/ 2 February 2018

Kenya inaugurates another crisis

Supporters of Kenya’s opposition party cheered on leader Raila Odinga at his ‘inauguration’.
Supporters of Kenya’s opposition party cheered on leader Raila Odinga at his ‘inauguration’.

NEWS ANALYSIS

All the trappings of official ceremony were observed.

On a stage in Uhuru Park in Nairobi, a man in a colonial-era wig administered the oath of office to Raila Odinga, who placed his hand on a Bible as he solemnly swore to truly and diligently serve the people and uphold the Constitution of the Republic.

“Today is a historic day for the people of Kenya,” said Odinga, as a crowd of more than 15 000 people cheered him on.

But there’s a catch: Odinga did not win the last election. The bewigged official was not the chief justice but a partisan MP. And no matter how loud his protestations, Odinga has no legal claim to the presidency.

That office is already occupied by Uhuru Kenyatta, who staged his own re-inauguration in November. He won the October election — the rerun, held after the Supreme Court annulled the August poll — but his victory was hollow.

Odinga had urged his supporters to boycott what he described a flawed process, and they listened. Kenyatta may have been sworn in by the real chief justice but that doesn’t mean his mandate to govern is necessarily stronger than his rival’s.

Nor was his inauguration without controversy. While Kenyatta’s supporters roared in approval, and heads of state from all over flew in to Kasarani Stadium to lend credibility to the proceedings, police were firing tear gas and bullets at protesters on the other side of Nairobi.
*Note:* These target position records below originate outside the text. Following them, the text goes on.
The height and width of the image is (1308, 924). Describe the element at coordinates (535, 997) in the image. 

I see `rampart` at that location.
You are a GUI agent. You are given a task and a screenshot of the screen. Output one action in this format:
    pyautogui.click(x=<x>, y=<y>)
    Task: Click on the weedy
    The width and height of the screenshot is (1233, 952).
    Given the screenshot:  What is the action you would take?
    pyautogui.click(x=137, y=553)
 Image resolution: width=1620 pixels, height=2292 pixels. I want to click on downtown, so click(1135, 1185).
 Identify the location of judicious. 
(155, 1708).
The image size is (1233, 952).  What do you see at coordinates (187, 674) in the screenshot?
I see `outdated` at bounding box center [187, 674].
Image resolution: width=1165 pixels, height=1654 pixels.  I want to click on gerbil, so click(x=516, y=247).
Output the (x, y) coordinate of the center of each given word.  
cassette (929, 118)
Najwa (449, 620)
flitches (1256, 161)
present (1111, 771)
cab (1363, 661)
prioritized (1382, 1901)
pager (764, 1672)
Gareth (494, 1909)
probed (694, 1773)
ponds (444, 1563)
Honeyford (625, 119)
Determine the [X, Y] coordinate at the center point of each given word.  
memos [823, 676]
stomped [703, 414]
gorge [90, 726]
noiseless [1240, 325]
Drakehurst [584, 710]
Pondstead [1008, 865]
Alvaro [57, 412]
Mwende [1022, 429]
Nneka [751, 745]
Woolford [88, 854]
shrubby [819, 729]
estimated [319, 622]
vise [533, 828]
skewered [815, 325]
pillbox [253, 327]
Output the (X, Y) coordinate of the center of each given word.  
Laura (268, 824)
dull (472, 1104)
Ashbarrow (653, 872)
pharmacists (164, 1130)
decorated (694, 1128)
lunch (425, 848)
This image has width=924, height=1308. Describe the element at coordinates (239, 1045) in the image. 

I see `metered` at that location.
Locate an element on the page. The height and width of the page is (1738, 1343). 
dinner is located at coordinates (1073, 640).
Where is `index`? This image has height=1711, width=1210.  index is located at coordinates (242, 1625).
At least one person was killed.

“Today is yet another historic day for our great motherland,” said Kenyatta in his inauguration speech.

The twin inaugurations, both flawed, are the latest chapters in a rivalry between Kenyatta and Odinga that dates back decades to when their fathers sat in State House together: Jomo Kenyatta as Kenya’s first post-independence president, and Jarimogi Oginga Odinga as his deputy. Then they were on opposite sides of the brutal post-election violence in 2007-2008, in which an estimated 1 400 people were killed.

Now, an ageing Odinga knows that this is his last chance to seize power, and Kenyatta knows he needs to cement his legacy — and pay back his allies, such as Deputy President William Ruto, who have been key to his success.

“Kenya is on the brink of plummeting into the abyss of political catastrophe. The government and the opposition are locked in an existential contest for Kenya’s leadership,” writes the Reverend Francis Omondi, for the non-partisan political magazine The Elephant. “Could it be that Kenya is headed for apocalyptic politics?”

The language being used on both sides of the divide tends to support this grim assessment.

In October, after Kenyatta’s win was formalised, Odinga announced the formation of the National Resistance Movement (NRM), a name that echoes militarised rebellions in other African countries, and some of his key lieutenants now style themselves as “General”.

Kenyatta’s administration, meanwhile, has branded the NRM a “criminal” organisation and declared Odinga’s self-inauguration “treason”. The MP who administered the oath has been arrested.

Kenyatta has also come down hard on media organisations who broadcast the event, accusing them of inciting violence — a violation of the press freedoms enshrined in the Constitution, and a sign that the government is willing to flout basic rights to stay in power.

These dynamics make compromise unlikely, even if that’s the only immediate solution to this mess.

“Everybody knows what is required to solve this,” said Patrick Gathara, a cartoonist and political analyst.

“Kenyatta and Raila need to sit down. Not them only. And we need to have a serious discussion about how elections are run, how the system is run. Until that happens, anything else is going to be window dressing.”

For now, then, window dressing will have to do. And some comfort can be drawn from the fact that although dozens have already died in post-election violence, this has been sporadic rather than widespread: we are still far from the depths plumbed in 2007-2008.

“It’s not often that you light a match and put it so close to some lethal gas and it doesn’t go ‘kaboom’,” observed Nation columnist Charles Onyango-Obbo.

That match, however, is still lit. And neither of Kenya’s “presidents” seems willing to snuff it out.